New York Knicks forward Carmelo Anthony suffered a labrum tear in the 2013 NBA Playoffs. When he picked up the injury, he told the media that it felt as though his shoulder popped out and then back in. If he was to require surgery for this particular injury, it could sideline him for up to four months, and potentially force him to start the 2013-14 regular season in a suit.
According to an ESPN report, an experienced orthopedic surgeon Dr. Neil Roth suggests that, depending on the severity of the tear, Anthony’s injury might not require surgery and could get better with rest, which seems to be the intended course of action at this point. However, if Carmelo’s shoulder is still bothering him in a couple of weeks time, surgery would be necessary.
While Roth is not part of the Knicks’ medical staff and doesn’t have all the insight on the state of Anthony’s injury, he maintains that having surgery and fixing such injuries permanently would be the best way to go.
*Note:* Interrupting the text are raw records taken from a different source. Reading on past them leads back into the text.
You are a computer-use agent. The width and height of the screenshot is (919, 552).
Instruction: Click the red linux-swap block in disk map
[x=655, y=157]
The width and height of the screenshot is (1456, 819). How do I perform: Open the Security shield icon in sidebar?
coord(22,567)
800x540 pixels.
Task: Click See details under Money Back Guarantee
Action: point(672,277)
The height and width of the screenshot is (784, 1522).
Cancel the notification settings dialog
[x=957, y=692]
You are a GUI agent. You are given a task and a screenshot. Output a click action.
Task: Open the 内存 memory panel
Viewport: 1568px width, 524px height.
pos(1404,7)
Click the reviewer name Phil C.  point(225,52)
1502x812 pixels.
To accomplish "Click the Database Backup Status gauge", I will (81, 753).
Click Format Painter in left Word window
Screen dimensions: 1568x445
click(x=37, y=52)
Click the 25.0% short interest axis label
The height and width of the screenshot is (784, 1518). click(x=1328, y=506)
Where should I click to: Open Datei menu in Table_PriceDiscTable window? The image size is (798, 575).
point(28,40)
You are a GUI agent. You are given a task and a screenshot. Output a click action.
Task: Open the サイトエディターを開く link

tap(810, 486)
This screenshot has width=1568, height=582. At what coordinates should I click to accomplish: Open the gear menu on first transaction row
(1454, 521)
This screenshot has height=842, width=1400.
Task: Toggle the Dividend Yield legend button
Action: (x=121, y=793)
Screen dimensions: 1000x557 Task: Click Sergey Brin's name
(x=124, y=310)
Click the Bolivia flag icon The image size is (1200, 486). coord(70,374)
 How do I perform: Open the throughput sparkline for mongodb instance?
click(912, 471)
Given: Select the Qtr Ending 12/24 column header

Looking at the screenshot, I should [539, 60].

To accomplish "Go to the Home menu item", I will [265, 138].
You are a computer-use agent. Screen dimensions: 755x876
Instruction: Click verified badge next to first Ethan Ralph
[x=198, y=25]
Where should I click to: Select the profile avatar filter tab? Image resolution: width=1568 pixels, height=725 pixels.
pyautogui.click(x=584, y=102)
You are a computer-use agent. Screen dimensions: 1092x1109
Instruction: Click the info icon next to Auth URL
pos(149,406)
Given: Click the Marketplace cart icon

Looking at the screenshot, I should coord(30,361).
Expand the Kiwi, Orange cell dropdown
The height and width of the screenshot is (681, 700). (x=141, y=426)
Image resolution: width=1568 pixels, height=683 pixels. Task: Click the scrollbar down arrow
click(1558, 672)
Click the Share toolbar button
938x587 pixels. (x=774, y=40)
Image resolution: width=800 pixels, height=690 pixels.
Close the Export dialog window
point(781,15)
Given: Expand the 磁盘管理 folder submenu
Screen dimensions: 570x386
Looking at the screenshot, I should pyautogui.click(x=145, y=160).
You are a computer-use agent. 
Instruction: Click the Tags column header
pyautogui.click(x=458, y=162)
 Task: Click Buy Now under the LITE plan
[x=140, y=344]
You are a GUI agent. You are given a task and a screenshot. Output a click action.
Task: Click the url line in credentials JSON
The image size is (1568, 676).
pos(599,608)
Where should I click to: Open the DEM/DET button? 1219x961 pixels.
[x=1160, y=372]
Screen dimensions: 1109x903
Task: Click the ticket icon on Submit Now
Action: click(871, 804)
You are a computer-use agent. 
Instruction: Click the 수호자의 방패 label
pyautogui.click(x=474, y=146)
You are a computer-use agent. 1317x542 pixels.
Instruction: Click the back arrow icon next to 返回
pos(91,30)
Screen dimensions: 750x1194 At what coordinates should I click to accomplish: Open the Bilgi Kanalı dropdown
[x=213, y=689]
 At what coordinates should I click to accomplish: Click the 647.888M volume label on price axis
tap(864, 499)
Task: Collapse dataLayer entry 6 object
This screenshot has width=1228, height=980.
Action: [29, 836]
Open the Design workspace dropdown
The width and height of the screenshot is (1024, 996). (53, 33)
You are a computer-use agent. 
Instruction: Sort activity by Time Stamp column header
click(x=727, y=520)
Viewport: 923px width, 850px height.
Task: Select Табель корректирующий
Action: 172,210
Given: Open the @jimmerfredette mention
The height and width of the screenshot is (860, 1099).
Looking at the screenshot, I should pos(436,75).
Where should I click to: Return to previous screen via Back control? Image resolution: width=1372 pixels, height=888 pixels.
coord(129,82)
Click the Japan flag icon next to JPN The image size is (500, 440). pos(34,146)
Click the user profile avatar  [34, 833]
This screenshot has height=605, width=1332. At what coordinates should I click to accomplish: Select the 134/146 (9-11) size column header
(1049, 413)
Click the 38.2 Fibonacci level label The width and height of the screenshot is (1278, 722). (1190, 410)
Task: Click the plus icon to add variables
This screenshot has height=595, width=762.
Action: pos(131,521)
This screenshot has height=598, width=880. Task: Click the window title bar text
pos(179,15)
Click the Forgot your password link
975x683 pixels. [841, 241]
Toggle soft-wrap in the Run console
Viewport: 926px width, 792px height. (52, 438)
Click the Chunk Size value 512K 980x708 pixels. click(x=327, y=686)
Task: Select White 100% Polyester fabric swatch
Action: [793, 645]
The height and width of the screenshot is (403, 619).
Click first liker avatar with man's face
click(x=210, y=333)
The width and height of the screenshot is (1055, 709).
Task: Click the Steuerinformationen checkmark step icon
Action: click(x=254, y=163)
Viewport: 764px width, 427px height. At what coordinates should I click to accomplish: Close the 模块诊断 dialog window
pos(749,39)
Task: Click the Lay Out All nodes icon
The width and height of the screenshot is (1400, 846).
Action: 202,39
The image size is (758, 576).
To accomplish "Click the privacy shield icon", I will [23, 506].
“There are many different types of labrum tears that vary characteristically by symptom, severity and treatment,” Roth said. “Recurring subluxations can sometimes get better with rehab, but in a contact athlete like Carmelo I would treat it aggressively and fix it if it’s the type of tear that’s amenable to repair.”
After winning his first scoring title in the regular season, Carmelo struggled with his shooting in the playoffs, and was possibly hindered by the shoulder injury. He shot 44.9% from the field and 37.9% from 3-point range in the regular season and just 40.6% and 29.8% respectively in the postseason.
According to league sources, Anthony will rest and if surgery is required it would likely not take place until late June.